Banks borrowed less from the Federal Reserve's emergency lending program over the past week as it becomes easier to borrow in the private credit markets.
Commercial banks averaged $15.1 billion in daily borrowing for the week that ended Wednesday, the Fed reported Thursday. That was down from $17.5 billion in average borrowing for the previous week.
Banks have scaled back their use of the Fed's emergency discount loan window as credit markets have thawed in the past year. At the peak of the crisis, which struck in the fall of 2008, banks' daily borrowing from the discount window reached $110 billion as lenders panicked and credit markets locked up.
Banks, whose identities are not released, pay interest of just 0.50 percent on the emergency loans.

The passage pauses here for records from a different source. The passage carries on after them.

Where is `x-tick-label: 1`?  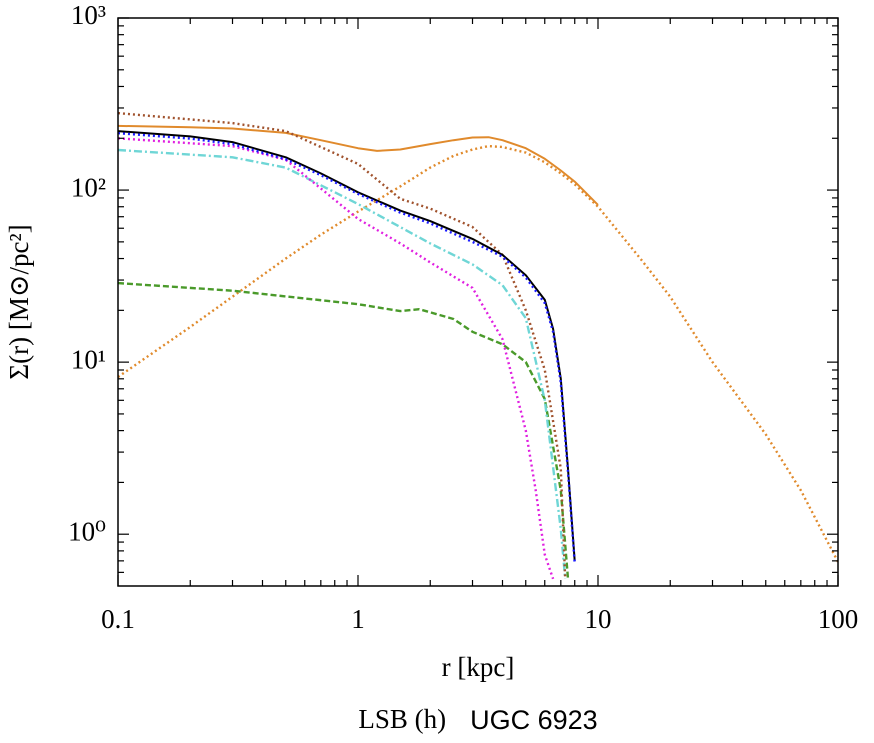 x-tick-label: 1 is located at coordinates (358, 619).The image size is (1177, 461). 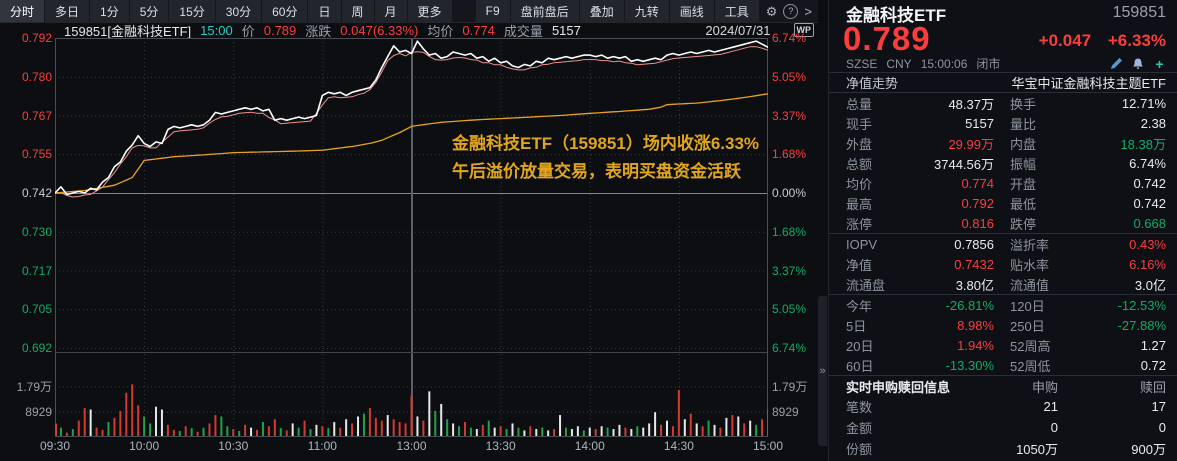 I want to click on stats-row-涨停: 涨停 0.816 跌停 0.668, so click(x=1003, y=223).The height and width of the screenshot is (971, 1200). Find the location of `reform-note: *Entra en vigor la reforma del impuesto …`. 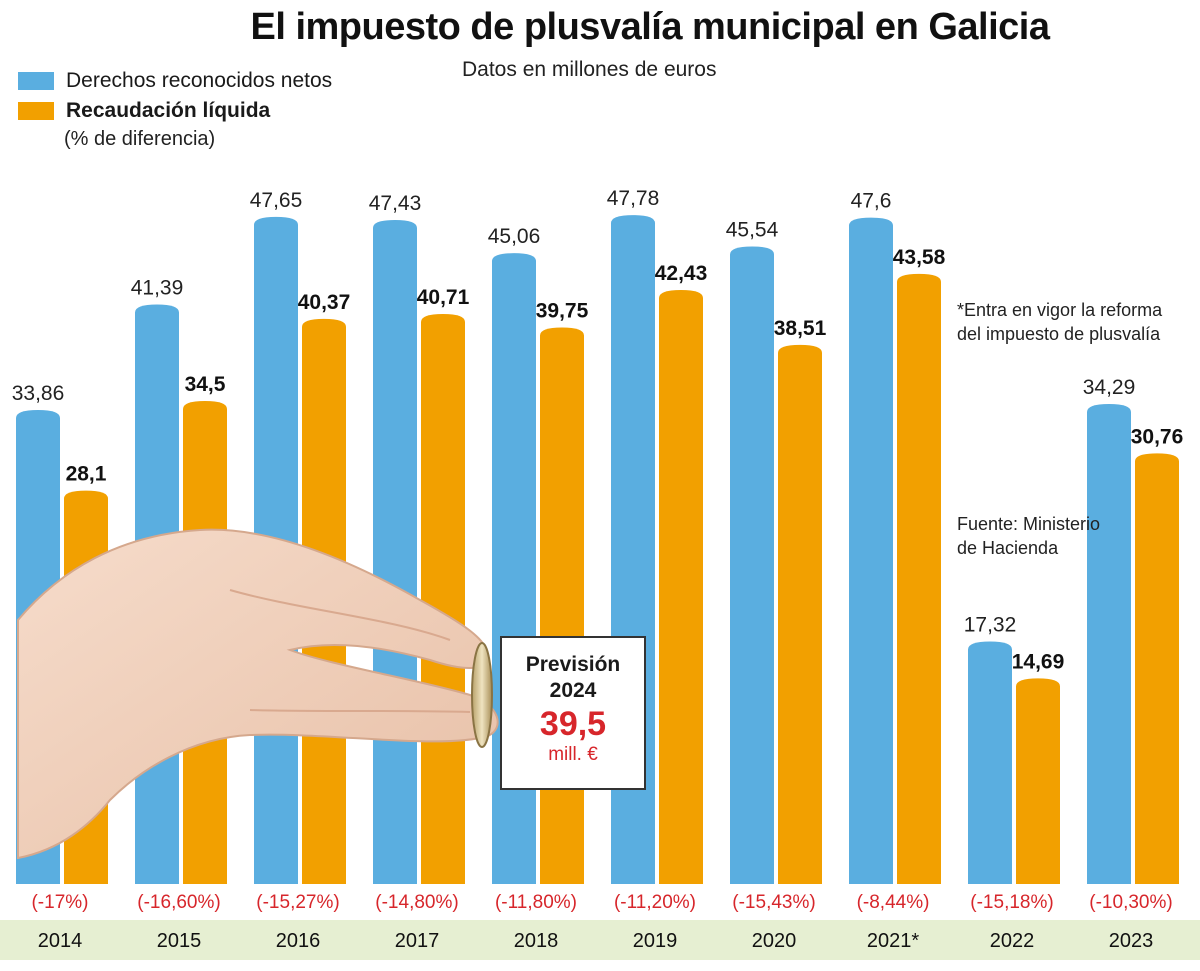

reform-note: *Entra en vigor la reforma del impuesto … is located at coordinates (1060, 322).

The Fed's weekly report also showed that banks are generally making less use of other programs designed to ease the financial crisis.
The average value of the central bank's holdings of short-term debt known as "commercial paper" dropped by nearly $300 million to $13.8 billion. The Fed's purchase of commercial paper is intended to increase the availability of financing that businesses use for crucial operations like payroll and supplies.
At its peak in January 2009, the Fed held almost $350 billion worth of commercial paper.
Banks also sharply reduced their reliance on short-term loans drawn from the Fed's "term auction credit" program. Those loans averaged $38.5 billion in the week ending Wednesday, roughly half the $75.9 billion outstanding the previous week. That is also much lower than the $406.8 billion daily average for the first week in January 2009.
Even with all the reductions, the Fed's balance sheet — a broad measure that tracks the central bank's lending — is almost $2.3 trillion, more than double the level before the crisis struck. The bloated balance sheet underscores the scale of efforts the Fed has undertaken to stabilize an economy hit with the worst financial crisis in seven decades.
Under one program, it is purchasing $1.25 trillion in mortgage securities from Fannie Mae and Freddie Mac. The purchases are intended to keep mortgage rates low and boost home sales.
The Fed held about $968.4 billion of the securities as of Wednesday, the central bank's report said, a slight drop in value from the previous week.
The Fed intends to finish its purchases by the end of March, though it hasn't ruled out buying more of the securities. It could come under pressure to do so if mortgage rates spike once the Fed's buying is complete.
The average 30-year mortgage rate fell to 4.99 percent this week, from 5.06 percent, mortgage giant Freddie Mac said Thursday. That's historically low but above the record low of 4.71 percent set in early December.
Critics on Capitol Hill and elsewhere have expressed concern that the Fed's extraordinary actions to fight the economic and financial crises could put taxpayers at risk by reducing the amount turned over to Treasury coffers.
But earlier this month the Fed said it paid a record $46.1 billion to the Treasury last year. The money came from the Fed's earnings from its lending activities. Still, the central bank faces risks that it could lose money by purchasing securities if it has to sell them after their prices had fallen.